Stored data entries

----

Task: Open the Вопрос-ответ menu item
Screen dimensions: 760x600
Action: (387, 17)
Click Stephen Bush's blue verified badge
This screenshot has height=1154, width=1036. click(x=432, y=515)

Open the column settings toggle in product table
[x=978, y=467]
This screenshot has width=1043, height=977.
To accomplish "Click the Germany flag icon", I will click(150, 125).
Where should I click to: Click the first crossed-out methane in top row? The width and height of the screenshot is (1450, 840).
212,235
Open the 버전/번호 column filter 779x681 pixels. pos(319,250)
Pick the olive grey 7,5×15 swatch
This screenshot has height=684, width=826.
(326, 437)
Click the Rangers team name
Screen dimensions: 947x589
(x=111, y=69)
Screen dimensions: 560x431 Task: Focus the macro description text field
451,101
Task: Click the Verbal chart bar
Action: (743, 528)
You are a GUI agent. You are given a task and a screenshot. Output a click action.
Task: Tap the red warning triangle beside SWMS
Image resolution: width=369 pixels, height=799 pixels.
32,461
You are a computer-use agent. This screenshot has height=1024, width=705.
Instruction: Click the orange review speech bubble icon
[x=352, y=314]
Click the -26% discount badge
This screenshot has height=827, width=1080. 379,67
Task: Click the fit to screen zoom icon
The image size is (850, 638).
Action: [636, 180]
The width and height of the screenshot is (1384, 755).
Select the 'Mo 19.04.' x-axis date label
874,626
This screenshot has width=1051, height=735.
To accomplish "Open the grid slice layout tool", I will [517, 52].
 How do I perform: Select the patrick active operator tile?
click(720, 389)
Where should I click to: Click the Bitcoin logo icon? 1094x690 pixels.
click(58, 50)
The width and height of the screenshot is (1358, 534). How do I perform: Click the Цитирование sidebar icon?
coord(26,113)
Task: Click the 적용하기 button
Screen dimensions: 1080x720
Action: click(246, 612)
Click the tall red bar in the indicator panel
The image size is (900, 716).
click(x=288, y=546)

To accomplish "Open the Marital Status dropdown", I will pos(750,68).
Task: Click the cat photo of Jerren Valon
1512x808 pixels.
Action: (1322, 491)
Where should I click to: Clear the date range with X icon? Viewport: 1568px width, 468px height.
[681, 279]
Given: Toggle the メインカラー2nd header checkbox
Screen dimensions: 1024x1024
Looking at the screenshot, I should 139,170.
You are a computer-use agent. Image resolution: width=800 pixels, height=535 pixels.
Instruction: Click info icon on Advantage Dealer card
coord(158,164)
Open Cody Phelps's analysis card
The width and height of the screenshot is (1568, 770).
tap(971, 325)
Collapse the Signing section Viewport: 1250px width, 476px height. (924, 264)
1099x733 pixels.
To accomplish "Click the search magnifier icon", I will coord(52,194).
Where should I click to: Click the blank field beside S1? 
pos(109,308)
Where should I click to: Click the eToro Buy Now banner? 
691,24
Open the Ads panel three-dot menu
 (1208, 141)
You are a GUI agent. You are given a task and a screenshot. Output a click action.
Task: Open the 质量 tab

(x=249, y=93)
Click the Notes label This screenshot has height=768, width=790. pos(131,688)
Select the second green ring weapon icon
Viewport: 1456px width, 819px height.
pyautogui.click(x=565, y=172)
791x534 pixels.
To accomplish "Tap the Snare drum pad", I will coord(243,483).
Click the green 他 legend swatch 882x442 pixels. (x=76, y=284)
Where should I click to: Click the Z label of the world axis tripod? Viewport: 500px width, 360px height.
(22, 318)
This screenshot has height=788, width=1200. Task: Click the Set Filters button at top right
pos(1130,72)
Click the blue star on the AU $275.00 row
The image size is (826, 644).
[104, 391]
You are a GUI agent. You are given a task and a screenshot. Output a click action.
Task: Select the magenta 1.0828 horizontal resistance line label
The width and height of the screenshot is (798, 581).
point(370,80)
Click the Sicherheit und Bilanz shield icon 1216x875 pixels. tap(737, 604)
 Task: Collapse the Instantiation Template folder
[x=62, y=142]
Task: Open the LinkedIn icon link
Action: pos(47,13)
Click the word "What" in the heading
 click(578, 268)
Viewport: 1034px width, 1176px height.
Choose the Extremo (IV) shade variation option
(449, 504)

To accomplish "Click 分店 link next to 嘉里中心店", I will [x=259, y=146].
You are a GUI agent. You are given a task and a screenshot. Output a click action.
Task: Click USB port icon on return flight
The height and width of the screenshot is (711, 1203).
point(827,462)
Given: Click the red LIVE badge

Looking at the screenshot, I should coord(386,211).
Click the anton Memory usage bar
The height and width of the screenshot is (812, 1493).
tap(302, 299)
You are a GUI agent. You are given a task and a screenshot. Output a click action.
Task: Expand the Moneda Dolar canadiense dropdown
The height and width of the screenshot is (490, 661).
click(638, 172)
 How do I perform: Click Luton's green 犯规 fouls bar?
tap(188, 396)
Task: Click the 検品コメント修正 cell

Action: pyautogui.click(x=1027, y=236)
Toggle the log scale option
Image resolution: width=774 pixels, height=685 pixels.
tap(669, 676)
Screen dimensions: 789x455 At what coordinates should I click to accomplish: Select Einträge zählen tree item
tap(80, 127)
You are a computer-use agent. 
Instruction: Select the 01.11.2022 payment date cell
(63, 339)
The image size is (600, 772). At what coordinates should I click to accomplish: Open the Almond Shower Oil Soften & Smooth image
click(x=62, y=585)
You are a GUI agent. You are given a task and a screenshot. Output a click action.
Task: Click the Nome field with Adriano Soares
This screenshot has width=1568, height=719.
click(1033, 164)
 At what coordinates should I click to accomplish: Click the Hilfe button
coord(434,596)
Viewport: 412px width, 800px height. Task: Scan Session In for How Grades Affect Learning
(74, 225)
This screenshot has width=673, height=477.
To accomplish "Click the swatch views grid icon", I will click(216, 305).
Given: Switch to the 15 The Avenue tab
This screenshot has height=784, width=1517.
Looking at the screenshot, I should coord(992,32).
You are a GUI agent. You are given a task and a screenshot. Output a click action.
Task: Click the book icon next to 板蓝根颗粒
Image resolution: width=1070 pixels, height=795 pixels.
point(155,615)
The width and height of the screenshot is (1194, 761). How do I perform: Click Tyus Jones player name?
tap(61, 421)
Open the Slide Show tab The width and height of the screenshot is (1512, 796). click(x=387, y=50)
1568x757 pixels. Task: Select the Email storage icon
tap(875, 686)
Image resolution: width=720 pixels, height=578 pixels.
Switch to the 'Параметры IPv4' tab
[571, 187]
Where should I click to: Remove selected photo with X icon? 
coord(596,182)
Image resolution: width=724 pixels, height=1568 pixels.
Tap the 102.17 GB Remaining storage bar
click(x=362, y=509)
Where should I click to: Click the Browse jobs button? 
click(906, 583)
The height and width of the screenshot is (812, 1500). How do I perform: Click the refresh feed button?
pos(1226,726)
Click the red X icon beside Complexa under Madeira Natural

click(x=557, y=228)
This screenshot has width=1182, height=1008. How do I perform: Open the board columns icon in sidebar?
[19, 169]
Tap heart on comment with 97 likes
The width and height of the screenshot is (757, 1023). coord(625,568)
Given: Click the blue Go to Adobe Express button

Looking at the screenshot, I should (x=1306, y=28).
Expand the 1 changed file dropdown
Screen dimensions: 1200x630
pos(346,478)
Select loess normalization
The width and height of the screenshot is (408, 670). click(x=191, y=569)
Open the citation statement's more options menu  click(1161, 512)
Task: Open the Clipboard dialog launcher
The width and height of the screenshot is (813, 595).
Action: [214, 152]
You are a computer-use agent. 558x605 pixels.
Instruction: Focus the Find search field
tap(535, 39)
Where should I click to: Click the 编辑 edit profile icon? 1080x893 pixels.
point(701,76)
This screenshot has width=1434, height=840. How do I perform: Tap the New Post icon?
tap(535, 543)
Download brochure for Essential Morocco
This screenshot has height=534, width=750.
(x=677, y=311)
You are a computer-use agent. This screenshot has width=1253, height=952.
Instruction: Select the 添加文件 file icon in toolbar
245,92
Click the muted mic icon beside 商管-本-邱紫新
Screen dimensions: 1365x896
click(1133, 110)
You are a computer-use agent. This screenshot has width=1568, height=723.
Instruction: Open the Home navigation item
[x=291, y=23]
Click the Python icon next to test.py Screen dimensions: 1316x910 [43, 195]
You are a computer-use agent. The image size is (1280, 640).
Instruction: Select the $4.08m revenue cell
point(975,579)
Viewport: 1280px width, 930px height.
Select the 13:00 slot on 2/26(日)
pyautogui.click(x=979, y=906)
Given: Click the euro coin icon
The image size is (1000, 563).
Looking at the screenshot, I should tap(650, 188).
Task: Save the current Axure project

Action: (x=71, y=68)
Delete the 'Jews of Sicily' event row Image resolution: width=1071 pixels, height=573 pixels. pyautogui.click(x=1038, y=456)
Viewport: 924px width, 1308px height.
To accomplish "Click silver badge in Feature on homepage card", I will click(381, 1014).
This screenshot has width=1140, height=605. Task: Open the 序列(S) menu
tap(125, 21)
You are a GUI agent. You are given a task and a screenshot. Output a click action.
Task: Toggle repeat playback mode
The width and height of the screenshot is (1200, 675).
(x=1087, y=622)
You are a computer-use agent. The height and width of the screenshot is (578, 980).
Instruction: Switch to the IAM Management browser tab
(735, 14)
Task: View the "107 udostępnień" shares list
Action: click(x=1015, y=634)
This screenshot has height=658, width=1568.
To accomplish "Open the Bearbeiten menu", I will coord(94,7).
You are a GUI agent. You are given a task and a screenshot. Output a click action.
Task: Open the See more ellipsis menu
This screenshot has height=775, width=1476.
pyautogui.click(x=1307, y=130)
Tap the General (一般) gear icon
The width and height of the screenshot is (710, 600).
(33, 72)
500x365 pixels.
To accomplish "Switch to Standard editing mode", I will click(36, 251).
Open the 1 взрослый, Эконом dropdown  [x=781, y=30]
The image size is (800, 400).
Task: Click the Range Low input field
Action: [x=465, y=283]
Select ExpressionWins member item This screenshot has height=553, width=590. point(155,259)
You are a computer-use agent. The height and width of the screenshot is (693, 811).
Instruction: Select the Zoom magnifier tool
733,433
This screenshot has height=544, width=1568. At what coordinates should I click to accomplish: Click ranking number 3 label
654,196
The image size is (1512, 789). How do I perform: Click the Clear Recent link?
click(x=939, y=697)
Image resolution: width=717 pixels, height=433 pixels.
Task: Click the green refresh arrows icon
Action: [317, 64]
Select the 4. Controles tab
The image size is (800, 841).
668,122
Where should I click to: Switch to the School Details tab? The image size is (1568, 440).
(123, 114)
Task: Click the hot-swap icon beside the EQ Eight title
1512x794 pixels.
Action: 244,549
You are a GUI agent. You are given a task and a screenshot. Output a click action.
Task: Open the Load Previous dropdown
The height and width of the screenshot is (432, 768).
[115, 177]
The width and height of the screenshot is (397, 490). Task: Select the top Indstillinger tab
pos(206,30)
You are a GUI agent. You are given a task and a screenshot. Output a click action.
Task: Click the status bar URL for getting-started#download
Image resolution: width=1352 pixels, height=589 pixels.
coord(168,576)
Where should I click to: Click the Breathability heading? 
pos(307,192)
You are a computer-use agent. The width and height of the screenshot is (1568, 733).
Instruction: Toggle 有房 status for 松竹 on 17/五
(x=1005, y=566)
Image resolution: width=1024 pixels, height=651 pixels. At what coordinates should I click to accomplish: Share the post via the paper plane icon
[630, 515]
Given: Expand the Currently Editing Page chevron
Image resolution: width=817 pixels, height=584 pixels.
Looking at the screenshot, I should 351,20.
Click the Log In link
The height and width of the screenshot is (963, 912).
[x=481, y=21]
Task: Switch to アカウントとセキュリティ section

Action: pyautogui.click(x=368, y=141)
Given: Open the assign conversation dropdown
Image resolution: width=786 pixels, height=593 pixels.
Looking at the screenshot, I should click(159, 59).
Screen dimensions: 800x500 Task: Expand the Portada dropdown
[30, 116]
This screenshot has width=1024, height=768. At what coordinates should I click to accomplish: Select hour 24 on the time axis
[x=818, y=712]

----

Task requirements
The answer should be all lines from the entries above that hold the word "next".

Answer to this task
To accomplish "Click 分店 link next to 嘉里中心店", I will [x=259, y=146].
Task: Click the book icon next to 板蓝根颗粒
Click the Python icon next to test.py Screen dimensions: 1316x910 [43, 195]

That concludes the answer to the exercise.